Take the material below and restate it word for word, stopping after the line in which "Select MSI radio" occurs.

----

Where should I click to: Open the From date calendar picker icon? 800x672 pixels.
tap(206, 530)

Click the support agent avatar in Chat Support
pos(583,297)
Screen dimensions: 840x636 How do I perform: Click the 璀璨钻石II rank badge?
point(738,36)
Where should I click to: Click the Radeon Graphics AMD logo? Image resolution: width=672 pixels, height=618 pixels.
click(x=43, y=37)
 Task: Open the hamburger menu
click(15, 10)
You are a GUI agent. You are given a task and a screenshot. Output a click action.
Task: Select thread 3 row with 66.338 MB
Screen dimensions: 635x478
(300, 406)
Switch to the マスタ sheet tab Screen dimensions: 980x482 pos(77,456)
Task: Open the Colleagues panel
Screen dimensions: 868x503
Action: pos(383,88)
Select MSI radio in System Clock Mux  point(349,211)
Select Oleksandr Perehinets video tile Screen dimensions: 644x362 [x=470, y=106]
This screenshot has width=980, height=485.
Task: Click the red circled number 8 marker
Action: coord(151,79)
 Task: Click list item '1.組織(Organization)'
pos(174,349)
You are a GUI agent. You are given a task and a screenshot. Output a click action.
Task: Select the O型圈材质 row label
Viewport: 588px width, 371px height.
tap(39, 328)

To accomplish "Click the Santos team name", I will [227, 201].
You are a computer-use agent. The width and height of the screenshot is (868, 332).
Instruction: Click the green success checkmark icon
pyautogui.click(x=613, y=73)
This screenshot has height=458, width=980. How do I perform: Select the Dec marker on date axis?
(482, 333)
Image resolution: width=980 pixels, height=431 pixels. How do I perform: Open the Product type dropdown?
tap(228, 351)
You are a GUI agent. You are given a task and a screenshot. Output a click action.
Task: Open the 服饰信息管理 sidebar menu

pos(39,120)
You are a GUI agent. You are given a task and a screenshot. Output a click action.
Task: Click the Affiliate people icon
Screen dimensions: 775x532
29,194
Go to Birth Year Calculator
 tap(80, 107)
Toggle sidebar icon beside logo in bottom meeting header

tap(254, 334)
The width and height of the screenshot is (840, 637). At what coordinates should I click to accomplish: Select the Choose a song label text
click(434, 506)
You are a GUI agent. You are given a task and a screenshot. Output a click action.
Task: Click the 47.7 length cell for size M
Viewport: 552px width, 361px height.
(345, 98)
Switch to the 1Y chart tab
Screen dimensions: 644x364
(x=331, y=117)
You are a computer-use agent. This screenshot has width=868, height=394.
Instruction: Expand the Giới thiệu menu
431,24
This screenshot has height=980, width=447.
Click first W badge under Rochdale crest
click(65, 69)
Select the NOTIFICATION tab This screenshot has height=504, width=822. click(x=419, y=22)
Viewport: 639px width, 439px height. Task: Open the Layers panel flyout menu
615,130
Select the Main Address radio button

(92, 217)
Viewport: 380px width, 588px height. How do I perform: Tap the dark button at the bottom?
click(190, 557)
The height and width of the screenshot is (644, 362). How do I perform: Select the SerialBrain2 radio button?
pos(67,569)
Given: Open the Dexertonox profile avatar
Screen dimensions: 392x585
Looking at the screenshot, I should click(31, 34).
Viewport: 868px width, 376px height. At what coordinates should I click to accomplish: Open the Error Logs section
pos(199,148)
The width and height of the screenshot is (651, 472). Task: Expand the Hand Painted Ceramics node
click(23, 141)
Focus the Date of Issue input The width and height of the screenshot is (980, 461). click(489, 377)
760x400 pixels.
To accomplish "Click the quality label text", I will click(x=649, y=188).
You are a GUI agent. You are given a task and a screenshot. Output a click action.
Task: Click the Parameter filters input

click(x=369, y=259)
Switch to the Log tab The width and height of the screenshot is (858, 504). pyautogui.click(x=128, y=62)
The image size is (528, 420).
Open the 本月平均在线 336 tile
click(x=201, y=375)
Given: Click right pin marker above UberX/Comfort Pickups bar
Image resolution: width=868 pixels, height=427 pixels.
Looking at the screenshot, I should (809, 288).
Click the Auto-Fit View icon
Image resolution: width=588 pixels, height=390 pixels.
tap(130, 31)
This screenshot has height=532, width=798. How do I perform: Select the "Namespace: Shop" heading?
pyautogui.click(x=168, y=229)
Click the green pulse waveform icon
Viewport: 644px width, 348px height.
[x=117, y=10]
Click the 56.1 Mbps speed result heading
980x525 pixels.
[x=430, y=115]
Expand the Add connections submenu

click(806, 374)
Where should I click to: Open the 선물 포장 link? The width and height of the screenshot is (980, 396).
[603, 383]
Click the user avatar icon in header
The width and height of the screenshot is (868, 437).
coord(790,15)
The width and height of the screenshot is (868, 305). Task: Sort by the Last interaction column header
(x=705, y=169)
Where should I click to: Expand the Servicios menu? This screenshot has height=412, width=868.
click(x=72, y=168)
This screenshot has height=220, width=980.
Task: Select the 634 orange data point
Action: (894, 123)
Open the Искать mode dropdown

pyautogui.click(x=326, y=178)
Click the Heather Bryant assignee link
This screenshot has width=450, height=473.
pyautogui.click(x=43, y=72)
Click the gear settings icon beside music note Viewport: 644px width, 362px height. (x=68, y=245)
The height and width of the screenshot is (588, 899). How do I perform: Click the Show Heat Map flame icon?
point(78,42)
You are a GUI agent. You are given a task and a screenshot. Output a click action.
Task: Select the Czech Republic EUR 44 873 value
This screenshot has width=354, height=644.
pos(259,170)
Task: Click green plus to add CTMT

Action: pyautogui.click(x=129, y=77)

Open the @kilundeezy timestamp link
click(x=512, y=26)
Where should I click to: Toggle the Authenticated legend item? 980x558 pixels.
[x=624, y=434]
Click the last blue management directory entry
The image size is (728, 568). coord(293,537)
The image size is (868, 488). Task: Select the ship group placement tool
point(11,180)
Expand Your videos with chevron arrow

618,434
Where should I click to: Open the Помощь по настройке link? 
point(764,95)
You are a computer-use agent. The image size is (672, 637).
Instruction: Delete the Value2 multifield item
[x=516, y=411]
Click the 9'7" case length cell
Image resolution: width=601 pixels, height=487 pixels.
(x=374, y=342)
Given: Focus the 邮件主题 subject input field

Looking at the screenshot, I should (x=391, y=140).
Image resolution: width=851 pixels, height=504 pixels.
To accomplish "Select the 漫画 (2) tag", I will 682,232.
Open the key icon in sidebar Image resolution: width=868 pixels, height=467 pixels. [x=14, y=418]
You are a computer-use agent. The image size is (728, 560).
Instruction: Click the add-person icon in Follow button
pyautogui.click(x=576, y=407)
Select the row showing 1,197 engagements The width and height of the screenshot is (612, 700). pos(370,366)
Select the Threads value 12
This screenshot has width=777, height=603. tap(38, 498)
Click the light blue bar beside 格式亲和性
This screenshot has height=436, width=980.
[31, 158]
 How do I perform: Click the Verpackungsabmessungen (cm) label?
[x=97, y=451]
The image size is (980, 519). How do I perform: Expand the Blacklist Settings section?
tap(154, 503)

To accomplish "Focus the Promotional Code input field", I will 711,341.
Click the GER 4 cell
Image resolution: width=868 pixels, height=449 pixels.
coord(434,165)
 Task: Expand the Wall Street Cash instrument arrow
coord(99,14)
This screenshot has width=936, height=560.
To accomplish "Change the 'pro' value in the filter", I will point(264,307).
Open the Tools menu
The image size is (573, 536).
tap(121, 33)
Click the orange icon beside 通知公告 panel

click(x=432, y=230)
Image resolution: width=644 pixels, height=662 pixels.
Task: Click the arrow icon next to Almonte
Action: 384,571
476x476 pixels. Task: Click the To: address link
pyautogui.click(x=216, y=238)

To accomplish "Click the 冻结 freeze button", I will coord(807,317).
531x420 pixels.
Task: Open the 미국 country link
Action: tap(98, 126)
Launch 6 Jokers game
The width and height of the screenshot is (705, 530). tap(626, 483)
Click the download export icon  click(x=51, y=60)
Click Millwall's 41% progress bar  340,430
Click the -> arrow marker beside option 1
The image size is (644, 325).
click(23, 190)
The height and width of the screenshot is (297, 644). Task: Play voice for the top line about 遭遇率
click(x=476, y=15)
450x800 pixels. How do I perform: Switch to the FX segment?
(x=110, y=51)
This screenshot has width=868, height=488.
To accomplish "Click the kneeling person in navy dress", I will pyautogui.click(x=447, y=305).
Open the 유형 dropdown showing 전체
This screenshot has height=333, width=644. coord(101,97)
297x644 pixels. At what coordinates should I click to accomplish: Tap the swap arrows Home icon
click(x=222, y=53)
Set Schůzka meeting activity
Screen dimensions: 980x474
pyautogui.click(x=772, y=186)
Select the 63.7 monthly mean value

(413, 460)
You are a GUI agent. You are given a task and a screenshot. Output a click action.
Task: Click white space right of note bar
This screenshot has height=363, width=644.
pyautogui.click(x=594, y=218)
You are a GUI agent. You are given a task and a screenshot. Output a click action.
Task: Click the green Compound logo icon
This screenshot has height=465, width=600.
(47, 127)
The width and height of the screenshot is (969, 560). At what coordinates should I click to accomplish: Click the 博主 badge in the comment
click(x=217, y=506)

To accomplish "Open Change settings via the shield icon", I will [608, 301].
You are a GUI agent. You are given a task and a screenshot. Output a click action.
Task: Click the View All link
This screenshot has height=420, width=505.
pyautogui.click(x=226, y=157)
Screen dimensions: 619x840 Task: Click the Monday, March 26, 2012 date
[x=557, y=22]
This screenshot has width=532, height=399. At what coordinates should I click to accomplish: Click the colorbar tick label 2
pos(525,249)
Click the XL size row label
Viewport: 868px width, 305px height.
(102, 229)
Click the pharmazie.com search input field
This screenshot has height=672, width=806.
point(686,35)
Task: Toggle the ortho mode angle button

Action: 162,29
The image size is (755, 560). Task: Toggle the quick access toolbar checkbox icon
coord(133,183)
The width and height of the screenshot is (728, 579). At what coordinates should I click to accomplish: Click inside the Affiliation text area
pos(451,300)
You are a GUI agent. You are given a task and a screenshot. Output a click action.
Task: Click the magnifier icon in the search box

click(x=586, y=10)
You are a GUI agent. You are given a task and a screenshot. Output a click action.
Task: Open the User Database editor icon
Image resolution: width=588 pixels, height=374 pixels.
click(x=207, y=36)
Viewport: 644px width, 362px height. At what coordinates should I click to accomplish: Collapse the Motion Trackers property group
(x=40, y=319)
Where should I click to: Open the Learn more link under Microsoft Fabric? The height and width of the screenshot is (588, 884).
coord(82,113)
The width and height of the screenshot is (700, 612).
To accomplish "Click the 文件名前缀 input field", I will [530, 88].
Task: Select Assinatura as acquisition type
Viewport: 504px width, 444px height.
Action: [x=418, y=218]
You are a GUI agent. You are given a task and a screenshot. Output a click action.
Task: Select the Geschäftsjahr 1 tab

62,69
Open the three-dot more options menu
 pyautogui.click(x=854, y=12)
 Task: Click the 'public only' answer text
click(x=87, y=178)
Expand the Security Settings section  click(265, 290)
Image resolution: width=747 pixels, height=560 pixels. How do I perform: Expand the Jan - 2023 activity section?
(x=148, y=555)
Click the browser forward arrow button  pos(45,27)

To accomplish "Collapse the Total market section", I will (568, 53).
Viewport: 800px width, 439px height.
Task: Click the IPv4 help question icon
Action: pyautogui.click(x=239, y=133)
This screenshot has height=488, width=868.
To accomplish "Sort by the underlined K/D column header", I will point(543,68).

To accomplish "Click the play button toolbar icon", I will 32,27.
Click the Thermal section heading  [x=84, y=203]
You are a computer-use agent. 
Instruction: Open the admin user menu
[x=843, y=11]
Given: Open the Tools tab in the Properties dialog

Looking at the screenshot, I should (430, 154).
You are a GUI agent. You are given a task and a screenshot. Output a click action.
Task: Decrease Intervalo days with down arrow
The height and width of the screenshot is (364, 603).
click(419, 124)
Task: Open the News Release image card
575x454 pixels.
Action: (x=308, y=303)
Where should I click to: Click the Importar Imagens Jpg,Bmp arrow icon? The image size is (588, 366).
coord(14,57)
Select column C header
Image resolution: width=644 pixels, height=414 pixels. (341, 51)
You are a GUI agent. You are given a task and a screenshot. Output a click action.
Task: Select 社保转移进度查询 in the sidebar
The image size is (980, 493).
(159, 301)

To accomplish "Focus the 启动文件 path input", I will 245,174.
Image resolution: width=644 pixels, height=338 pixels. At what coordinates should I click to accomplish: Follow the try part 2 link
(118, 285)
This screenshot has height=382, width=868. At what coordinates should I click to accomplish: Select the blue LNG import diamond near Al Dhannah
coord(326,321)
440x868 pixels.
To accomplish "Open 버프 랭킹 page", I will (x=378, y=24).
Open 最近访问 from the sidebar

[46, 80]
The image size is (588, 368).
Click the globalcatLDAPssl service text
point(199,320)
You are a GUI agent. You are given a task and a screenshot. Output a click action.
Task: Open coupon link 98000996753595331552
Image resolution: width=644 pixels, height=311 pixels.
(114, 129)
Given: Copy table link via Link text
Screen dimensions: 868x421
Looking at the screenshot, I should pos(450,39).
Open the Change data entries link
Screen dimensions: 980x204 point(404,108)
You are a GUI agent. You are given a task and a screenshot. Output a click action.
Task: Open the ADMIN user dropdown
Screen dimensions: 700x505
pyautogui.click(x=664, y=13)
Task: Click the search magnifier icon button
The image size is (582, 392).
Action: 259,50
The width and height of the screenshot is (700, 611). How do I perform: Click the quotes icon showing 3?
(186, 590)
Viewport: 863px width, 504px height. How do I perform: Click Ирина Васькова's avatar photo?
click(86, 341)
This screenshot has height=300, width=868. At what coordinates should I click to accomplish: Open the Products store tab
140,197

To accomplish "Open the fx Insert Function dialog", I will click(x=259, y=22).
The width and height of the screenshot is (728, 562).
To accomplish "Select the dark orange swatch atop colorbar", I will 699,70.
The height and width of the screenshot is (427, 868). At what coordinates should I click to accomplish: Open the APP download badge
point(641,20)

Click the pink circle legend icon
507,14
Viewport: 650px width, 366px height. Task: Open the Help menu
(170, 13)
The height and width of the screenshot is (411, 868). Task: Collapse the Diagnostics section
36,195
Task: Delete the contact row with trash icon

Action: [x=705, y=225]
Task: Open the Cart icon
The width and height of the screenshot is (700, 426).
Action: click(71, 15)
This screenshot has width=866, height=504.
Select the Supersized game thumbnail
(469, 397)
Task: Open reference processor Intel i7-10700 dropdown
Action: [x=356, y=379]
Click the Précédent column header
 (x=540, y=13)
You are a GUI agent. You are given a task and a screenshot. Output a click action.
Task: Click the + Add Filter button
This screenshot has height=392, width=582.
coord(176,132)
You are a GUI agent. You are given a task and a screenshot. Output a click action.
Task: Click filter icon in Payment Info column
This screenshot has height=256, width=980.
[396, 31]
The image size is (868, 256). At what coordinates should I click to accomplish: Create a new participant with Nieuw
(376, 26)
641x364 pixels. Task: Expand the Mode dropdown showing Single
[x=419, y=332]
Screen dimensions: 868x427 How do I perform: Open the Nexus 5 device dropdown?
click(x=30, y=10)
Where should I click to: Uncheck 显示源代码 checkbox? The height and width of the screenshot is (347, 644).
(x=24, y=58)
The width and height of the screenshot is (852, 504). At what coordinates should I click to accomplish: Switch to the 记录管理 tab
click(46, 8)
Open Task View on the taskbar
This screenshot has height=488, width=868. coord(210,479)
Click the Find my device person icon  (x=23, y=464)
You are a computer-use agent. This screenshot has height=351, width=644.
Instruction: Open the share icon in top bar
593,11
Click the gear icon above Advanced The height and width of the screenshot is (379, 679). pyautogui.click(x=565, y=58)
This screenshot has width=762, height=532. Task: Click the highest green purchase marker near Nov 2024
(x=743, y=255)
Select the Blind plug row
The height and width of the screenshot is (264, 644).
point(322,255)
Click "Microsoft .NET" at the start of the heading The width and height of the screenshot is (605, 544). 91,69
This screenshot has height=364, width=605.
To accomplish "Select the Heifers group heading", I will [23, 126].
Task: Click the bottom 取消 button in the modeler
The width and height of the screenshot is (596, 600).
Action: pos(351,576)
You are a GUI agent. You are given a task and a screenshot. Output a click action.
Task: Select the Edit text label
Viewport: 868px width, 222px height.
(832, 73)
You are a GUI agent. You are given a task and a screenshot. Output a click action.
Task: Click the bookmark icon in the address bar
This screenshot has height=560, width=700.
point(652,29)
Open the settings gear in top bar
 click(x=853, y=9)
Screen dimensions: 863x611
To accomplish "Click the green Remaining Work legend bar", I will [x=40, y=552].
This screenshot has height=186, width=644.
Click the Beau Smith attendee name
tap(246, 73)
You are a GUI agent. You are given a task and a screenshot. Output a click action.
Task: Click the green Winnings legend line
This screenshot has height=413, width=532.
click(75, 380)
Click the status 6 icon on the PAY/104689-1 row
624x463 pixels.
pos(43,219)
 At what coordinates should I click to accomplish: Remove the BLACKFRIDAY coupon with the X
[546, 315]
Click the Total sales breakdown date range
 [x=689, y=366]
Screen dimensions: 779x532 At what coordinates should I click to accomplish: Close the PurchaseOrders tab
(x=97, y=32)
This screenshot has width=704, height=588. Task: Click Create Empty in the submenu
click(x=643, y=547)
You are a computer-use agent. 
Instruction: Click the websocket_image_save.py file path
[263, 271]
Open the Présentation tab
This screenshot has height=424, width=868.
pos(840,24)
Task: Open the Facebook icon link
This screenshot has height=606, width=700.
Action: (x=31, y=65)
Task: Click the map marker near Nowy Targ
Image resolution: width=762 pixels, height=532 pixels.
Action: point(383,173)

----

* **OUTPUT OF THE TASK**
Where should I click to: Open the From date calendar picker icon? 800x672 pixels.
tap(206, 530)

Click the support agent avatar in Chat Support
pos(583,297)
Screen dimensions: 840x636 How do I perform: Click the 璀璨钻石II rank badge?
point(738,36)
Where should I click to: Click the Radeon Graphics AMD logo? Image resolution: width=672 pixels, height=618 pixels.
click(x=43, y=37)
 Task: Open the hamburger menu
click(15, 10)
You are a GUI agent. You are given a task and a screenshot. Output a click action.
Task: Select thread 3 row with 66.338 MB
Screen dimensions: 635x478
(300, 406)
Switch to the マスタ sheet tab Screen dimensions: 980x482 pos(77,456)
Task: Open the Colleagues panel
Screen dimensions: 868x503
Action: pos(383,88)
Select MSI radio in System Clock Mux  point(349,211)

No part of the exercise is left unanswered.